• INPUT DATA:
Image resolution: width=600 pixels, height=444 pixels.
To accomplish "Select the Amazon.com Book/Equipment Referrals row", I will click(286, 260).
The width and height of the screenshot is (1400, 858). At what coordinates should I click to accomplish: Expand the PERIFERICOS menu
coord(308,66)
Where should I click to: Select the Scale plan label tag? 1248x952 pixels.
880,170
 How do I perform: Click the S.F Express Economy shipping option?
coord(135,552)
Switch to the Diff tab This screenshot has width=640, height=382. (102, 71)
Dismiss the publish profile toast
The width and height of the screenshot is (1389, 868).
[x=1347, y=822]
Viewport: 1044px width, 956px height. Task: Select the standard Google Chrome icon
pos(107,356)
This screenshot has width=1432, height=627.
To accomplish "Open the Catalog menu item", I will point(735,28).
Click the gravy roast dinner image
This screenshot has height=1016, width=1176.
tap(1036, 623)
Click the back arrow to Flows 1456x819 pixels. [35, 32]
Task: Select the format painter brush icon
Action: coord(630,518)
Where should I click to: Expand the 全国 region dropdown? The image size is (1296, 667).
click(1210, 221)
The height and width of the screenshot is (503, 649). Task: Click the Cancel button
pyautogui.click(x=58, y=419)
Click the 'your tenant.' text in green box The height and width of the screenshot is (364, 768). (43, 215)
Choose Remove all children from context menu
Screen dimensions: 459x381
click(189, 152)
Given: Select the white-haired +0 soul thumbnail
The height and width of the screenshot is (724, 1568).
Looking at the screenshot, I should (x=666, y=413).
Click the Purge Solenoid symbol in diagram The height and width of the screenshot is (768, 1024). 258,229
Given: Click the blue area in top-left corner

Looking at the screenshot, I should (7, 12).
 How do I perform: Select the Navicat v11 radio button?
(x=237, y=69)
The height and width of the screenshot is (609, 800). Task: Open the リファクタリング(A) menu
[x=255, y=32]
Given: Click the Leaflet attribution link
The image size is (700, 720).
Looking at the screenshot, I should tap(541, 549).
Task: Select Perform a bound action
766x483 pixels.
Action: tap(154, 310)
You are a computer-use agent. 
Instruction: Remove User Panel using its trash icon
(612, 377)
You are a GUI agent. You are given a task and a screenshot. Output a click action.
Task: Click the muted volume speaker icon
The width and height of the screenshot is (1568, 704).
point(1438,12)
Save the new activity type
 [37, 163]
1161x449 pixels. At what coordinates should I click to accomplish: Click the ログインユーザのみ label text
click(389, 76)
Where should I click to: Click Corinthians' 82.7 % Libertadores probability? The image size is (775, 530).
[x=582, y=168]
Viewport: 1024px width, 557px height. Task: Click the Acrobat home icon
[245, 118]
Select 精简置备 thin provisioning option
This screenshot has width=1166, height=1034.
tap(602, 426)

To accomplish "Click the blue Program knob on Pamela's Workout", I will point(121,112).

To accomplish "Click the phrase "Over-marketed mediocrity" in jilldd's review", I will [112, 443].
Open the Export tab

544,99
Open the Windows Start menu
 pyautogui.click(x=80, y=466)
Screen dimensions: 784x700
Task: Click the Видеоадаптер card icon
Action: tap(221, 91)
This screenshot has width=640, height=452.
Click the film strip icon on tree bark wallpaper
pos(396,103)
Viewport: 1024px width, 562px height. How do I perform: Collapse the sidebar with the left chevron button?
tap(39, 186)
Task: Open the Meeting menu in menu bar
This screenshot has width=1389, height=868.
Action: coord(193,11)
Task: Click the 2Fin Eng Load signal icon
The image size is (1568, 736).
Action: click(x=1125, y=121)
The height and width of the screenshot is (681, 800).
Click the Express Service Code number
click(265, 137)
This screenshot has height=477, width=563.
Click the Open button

• TASK DESCRIPTION:
The lines to return are those in the material above that hold "will".

• RESPONSE:
To accomplish "Select the Amazon.com Book/Equipment Referrals row", I will click(286, 260).
To accomplish "Open the Catalog menu item", I will point(735,28).
To accomplish "Click the blue Program knob on Pamela's Workout", I will point(121,112).
To accomplish "Click the phrase "Over-marketed mediocrity" in jilldd's review", I will [112, 443].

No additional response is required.